- DVD cover
- Directed by: S. T. Vendan
- Written by: Subha (dialogues)
- Story by: Vendhan
- Produced by: Vijayasri Nandakumar
- Starring: Shaam Sneha
- Cinematography: Sai Trilok
- Edited by: G. R Anil Malnad
- Music by: P. B. Balaji
- Production company: Rathnamala Movies
- Release date: 21 March 2008;
- Running time: 125 minutes
- Country: India
- Language: Tamil

= Inba (film) =

Inba (spelt onscreen as Inbaa) is a 2008 Indian Tamil-language masala film directed by S. T. Vendan. The film stars Shaam and Sneha, with Arun Pandian in an antagonistic role. It was released on 21 March 2008. The film marks the third collaboration between Shaam and Sneha after Yai! Nee Romba Azhaga Irukey! and ABCD.

== Plot ==

Inba is a rough character who works under Priya's brother, Malai Ganesan, as a bodyguard of Priya. Priya is an usurious girl, spending most of the time with her friends and absenting herself from the college several times. Hence Malai Ganeshan employs Inba, his faithful servant to guard Priya's activities. Priya insults him several times since she was not interested in somebody guarding her all the time. Priya falls for Inba, but he rejects it. In the meantime, Malai Ganeshan learns of the love affair and opposes it by beating up Inba. Inba opens a flashback about his love for a girl named Jyothi in school and the rest of story describes how Priya makes him understand his love and finally succeeds in his love after overcoming the hurdles and obstacles laid by Malai Ganeshan.

== Soundtrack ==
The music was composed by P. B. Balaji, in his debut.

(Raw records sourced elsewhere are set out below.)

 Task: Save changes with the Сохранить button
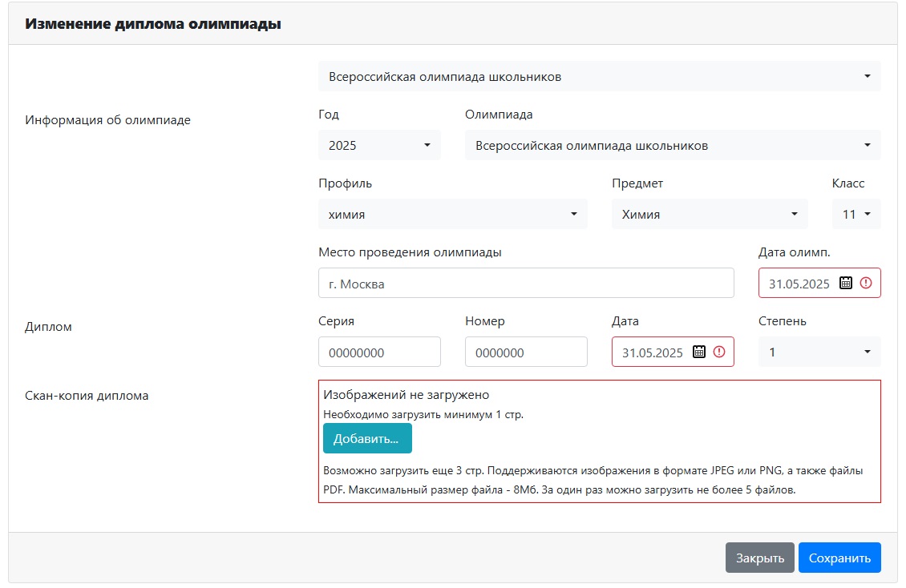click(x=839, y=558)
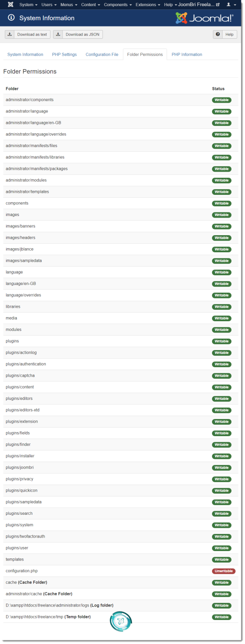The image size is (245, 644).
Task: Select the System Information tab
Action: click(25, 55)
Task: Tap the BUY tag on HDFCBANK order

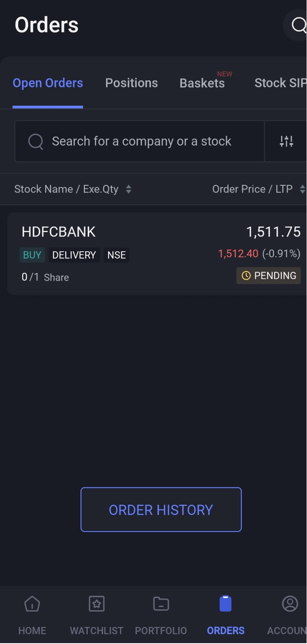Action: 32,255
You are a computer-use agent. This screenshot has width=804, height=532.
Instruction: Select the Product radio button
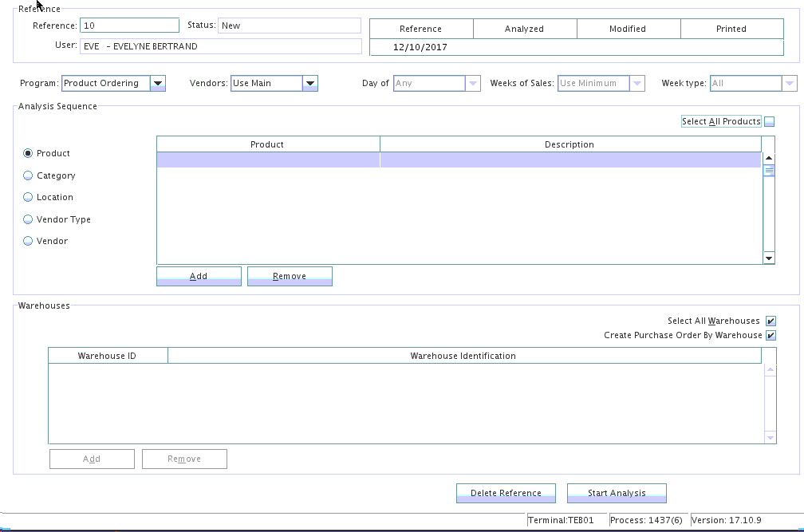click(28, 153)
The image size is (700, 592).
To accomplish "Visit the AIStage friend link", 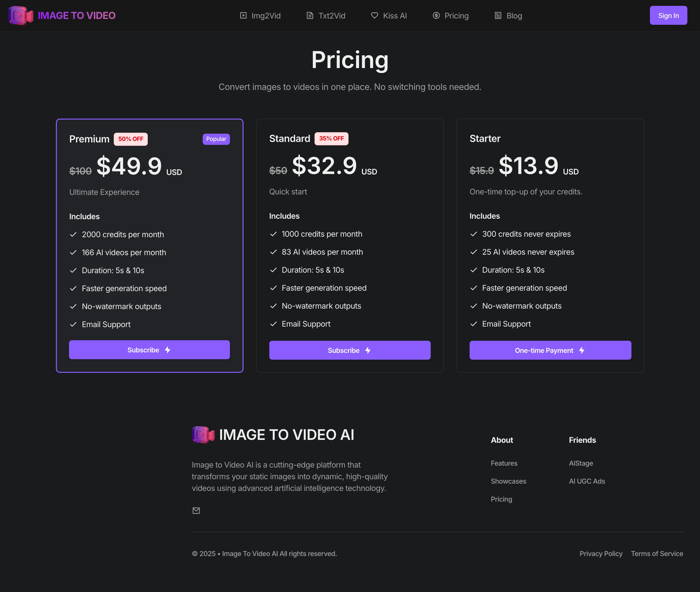I will pyautogui.click(x=581, y=463).
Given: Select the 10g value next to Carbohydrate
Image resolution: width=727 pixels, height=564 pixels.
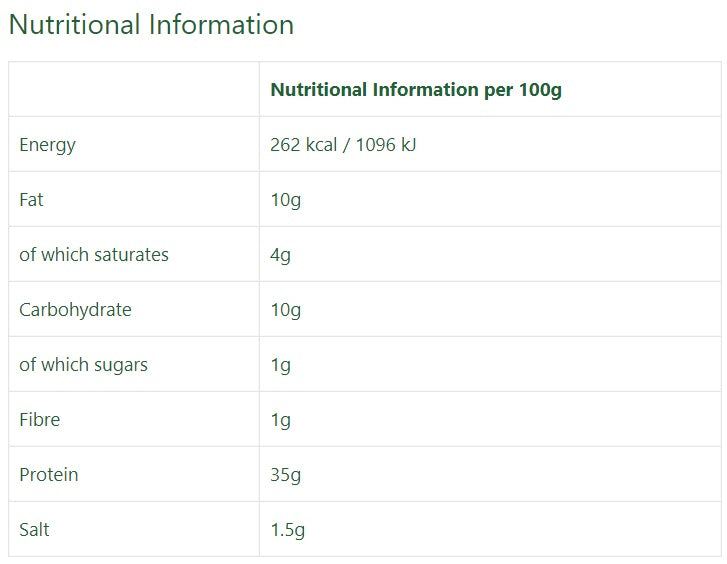Looking at the screenshot, I should coord(286,311).
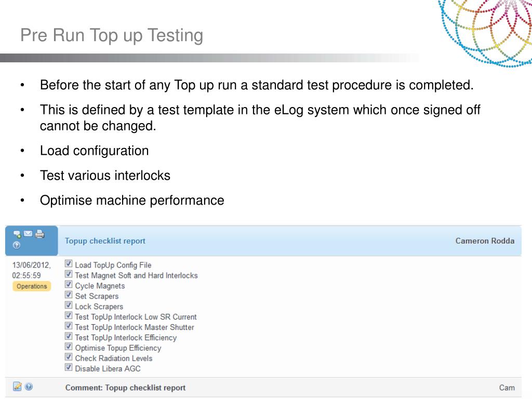Viewport: 532px width, 399px height.
Task: Click the email envelope icon
Action: point(28,233)
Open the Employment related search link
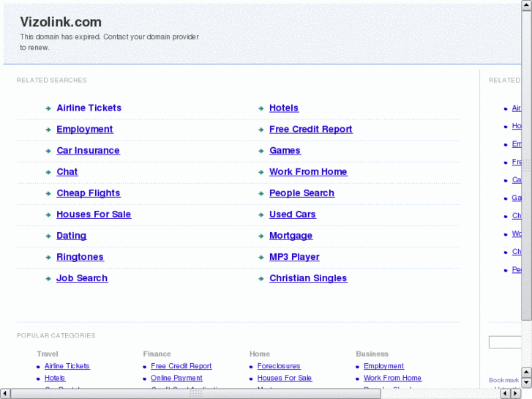 (85, 130)
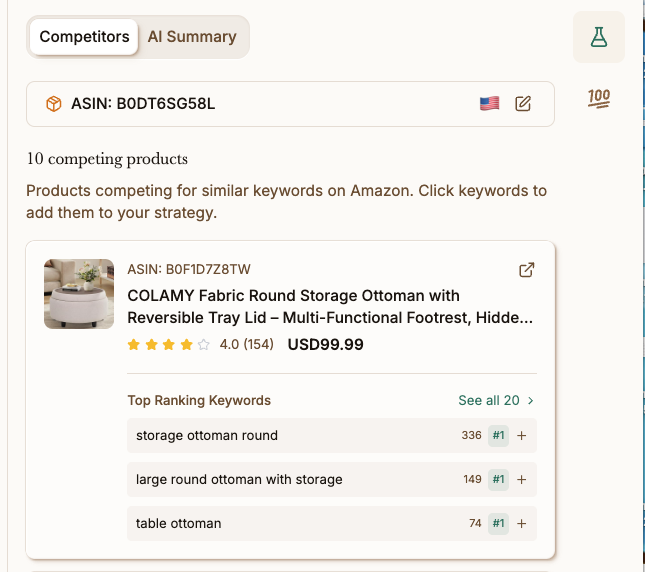The height and width of the screenshot is (572, 645).
Task: Expand See all 20 keywords
Action: click(496, 400)
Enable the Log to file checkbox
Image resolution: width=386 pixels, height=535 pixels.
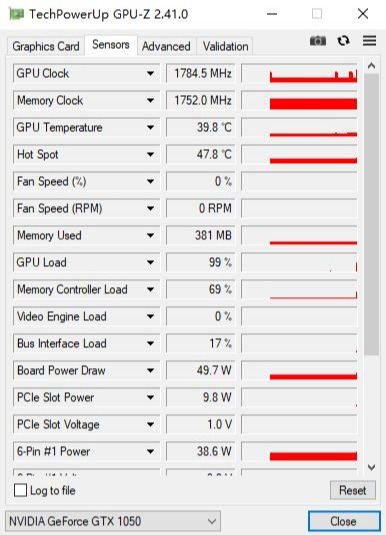20,490
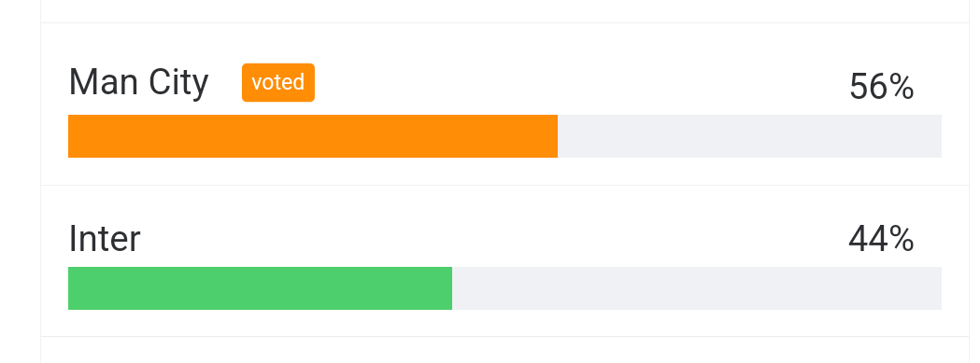This screenshot has height=363, width=980.
Task: Select the Man City option label
Action: pyautogui.click(x=138, y=82)
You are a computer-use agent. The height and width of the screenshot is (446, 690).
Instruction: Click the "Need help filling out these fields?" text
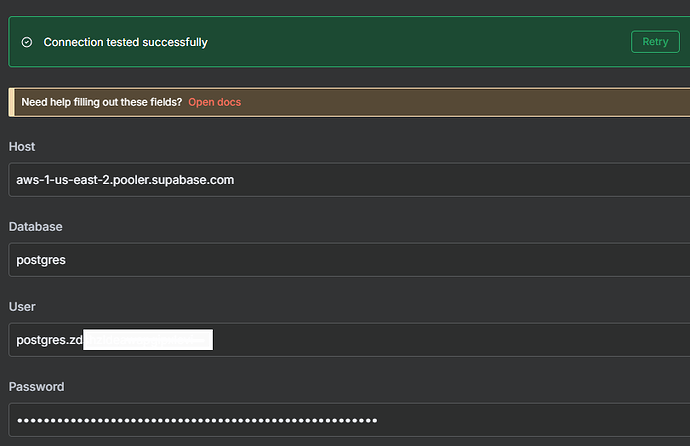101,102
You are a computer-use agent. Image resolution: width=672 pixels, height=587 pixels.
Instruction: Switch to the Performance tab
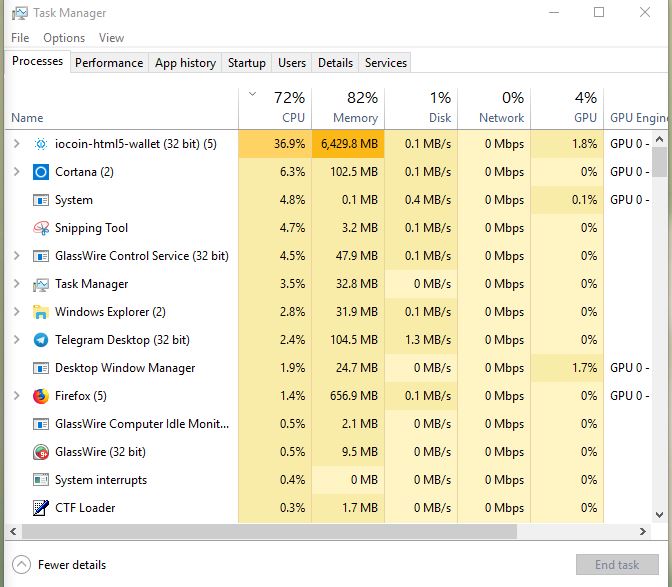109,63
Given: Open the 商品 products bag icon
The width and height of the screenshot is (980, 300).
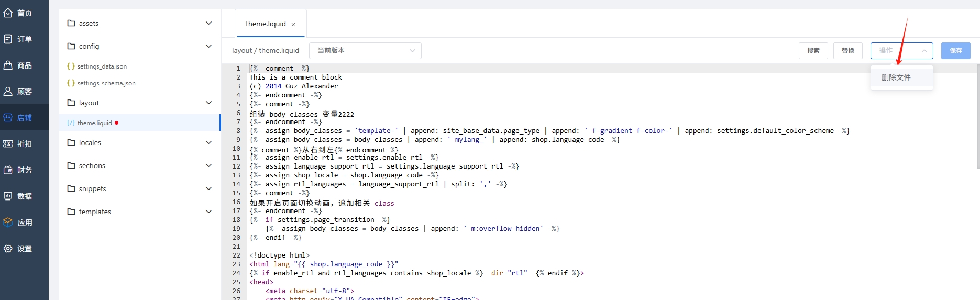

| Title | Singer(s) | Length |
|---|---|---|
| "Alankatti" | Tippu, Pop Shalini | 05:14 |
| "En Vizhigal Meethu" | Shreya Ghoshal, Naresh Iyer | 05:05 |
| "Kabul Nattu" | Suchitra, Chorus | 04:48 |
| "Yaro Yaro" | Karthik, Chinmayi | 05:12 |
| "Mayakalli" | Jassie Gift, Anuradha Sriram | 04:39 |
| "Soora Thenga" | Mahesh Panjanathan | 04:51 |

== Release and reception ==
Inbaa was released on 21 March 2008, Good Friday. A critic from Rediff.com gave the film a rating of one out of five stars and wrote that "Everybody spouts the standard lines (what was dialogue-writer Subha thinking?) and once the climax is done, you heave yourself off the cramped seats with relief". Sudhish Kamath from The Hindu wrote that "By all means, go for Inba. It's the most inspiring piece of Tamil cinema. If this chap can make a movie, so can you". A critic from Sify gave the film a verdict of below average and wrote that "The film fails to entertain as the twists and turns are predictable, the Shaam- Sneha romance leaves you cold, and music of P.B Balaji is worth a snore not even one humable number. It is another banal formula film to be avoided". Cinesouth gave the film a negative review.

Following the success of Kick, also featuring Shaam, Inbaa was partially reshot in Telugu as Neelo Naalo with actors Sunil and Junior Relangi. The Telugu version was directed by Nandhu and featured Kothapalli Ramakrishna as the cinematographer.